SUPPLIED MATERIAL:

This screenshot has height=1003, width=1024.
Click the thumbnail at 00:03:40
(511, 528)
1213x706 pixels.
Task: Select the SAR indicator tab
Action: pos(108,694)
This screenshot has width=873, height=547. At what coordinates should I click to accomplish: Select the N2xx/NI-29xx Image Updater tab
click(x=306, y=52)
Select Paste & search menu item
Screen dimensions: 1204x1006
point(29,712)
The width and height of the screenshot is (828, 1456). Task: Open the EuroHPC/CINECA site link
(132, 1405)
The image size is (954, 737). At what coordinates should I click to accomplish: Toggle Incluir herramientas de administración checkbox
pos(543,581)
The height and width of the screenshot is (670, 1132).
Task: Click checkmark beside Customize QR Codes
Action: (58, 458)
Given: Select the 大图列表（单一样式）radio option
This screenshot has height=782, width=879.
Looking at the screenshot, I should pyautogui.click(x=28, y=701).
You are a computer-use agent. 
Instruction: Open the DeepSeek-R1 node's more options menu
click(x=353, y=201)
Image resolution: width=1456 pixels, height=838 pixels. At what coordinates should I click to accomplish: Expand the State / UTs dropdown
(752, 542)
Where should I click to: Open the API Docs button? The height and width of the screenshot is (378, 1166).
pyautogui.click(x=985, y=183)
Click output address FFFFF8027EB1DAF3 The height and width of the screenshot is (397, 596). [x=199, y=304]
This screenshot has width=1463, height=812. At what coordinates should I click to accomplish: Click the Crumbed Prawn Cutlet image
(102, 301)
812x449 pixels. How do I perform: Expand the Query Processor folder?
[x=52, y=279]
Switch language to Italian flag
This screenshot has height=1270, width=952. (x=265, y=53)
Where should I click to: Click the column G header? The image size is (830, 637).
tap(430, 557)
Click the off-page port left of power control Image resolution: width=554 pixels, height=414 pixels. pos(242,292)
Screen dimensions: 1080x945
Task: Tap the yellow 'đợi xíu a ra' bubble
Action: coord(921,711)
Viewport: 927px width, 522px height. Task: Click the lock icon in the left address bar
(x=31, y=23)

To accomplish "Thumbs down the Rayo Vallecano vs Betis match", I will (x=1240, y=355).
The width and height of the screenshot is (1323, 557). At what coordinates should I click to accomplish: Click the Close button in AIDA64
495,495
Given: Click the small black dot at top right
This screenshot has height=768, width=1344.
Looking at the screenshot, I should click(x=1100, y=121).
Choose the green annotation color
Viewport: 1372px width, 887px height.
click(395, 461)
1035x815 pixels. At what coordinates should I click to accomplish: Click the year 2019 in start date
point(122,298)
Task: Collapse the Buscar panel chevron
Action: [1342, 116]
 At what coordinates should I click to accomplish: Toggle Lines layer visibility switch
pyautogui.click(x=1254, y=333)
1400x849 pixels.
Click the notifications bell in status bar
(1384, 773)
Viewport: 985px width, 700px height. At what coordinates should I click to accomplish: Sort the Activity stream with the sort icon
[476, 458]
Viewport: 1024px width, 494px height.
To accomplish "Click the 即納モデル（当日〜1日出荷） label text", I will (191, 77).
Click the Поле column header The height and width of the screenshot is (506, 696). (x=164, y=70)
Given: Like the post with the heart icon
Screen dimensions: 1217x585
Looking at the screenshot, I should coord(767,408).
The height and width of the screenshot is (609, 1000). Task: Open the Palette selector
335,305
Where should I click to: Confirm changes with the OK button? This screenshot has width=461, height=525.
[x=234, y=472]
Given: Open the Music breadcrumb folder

SHORT TASK:
Output every line of the material above verbatim, in its original order, with no changes.

THE RESULT:
This screenshot has height=1003, width=1024.
Click the thumbnail at 00:03:40
(511, 528)
1213x706 pixels.
Task: Select the SAR indicator tab
Action: pos(108,694)
This screenshot has width=873, height=547. At what coordinates should I click to accomplish: Select the N2xx/NI-29xx Image Updater tab
click(x=306, y=52)
Select Paste & search menu item
Screen dimensions: 1204x1006
point(29,712)
The width and height of the screenshot is (828, 1456). Task: Open the EuroHPC/CINECA site link
(132, 1405)
The image size is (954, 737). At what coordinates should I click to accomplish: Toggle Incluir herramientas de administración checkbox
pos(543,581)
The height and width of the screenshot is (670, 1132).
Task: Click checkmark beside Customize QR Codes
Action: (58, 458)
Given: Select the 大图列表（单一样式）radio option
This screenshot has height=782, width=879.
Looking at the screenshot, I should pyautogui.click(x=28, y=701).
You are a computer-use agent. 
Instruction: Open the DeepSeek-R1 node's more options menu
click(x=353, y=201)
Image resolution: width=1456 pixels, height=838 pixels. At what coordinates should I click to accomplish: Expand the State / UTs dropdown
(752, 542)
Where should I click to: Open the API Docs button? The height and width of the screenshot is (378, 1166).
pyautogui.click(x=985, y=183)
Click output address FFFFF8027EB1DAF3 The height and width of the screenshot is (397, 596). [x=199, y=304]
This screenshot has width=1463, height=812. At what coordinates should I click to accomplish: Click the Crumbed Prawn Cutlet image
(102, 301)
812x449 pixels. How do I perform: Expand the Query Processor folder?
[x=52, y=279]
Switch language to Italian flag
This screenshot has height=1270, width=952. (x=265, y=53)
Where should I click to: Click the column G header? The image size is (830, 637).
tap(430, 557)
Click the off-page port left of power control Image resolution: width=554 pixels, height=414 pixels. pos(242,292)
Screen dimensions: 1080x945
Task: Tap the yellow 'đợi xíu a ra' bubble
Action: coord(921,711)
Viewport: 927px width, 522px height. Task: Click the lock icon in the left address bar
(x=31, y=23)

To accomplish "Thumbs down the Rayo Vallecano vs Betis match", I will (x=1240, y=355).
The width and height of the screenshot is (1323, 557). At what coordinates should I click to accomplish: Click the Close button in AIDA64
495,495
Given: Click the small black dot at top right
This screenshot has height=768, width=1344.
Looking at the screenshot, I should click(x=1100, y=121).
Choose the green annotation color
Viewport: 1372px width, 887px height.
click(395, 461)
1035x815 pixels. At what coordinates should I click to accomplish: Click the year 2019 in start date
point(122,298)
Task: Collapse the Buscar panel chevron
Action: [1342, 116]
 At what coordinates should I click to accomplish: Toggle Lines layer visibility switch
pyautogui.click(x=1254, y=333)
1400x849 pixels.
Click the notifications bell in status bar
(1384, 773)
Viewport: 985px width, 700px height. At what coordinates should I click to accomplish: Sort the Activity stream with the sort icon
[476, 458]
Viewport: 1024px width, 494px height.
To accomplish "Click the 即納モデル（当日〜1日出荷） label text", I will (191, 77).
Click the Поле column header The height and width of the screenshot is (506, 696). (x=164, y=70)
Given: Like the post with the heart icon
Screen dimensions: 1217x585
Looking at the screenshot, I should coord(767,408).
The height and width of the screenshot is (609, 1000). Task: Open the Palette selector
335,305
Where should I click to: Confirm changes with the OK button? This screenshot has width=461, height=525.
[x=234, y=472]
Given: Open the Music breadcrumb folder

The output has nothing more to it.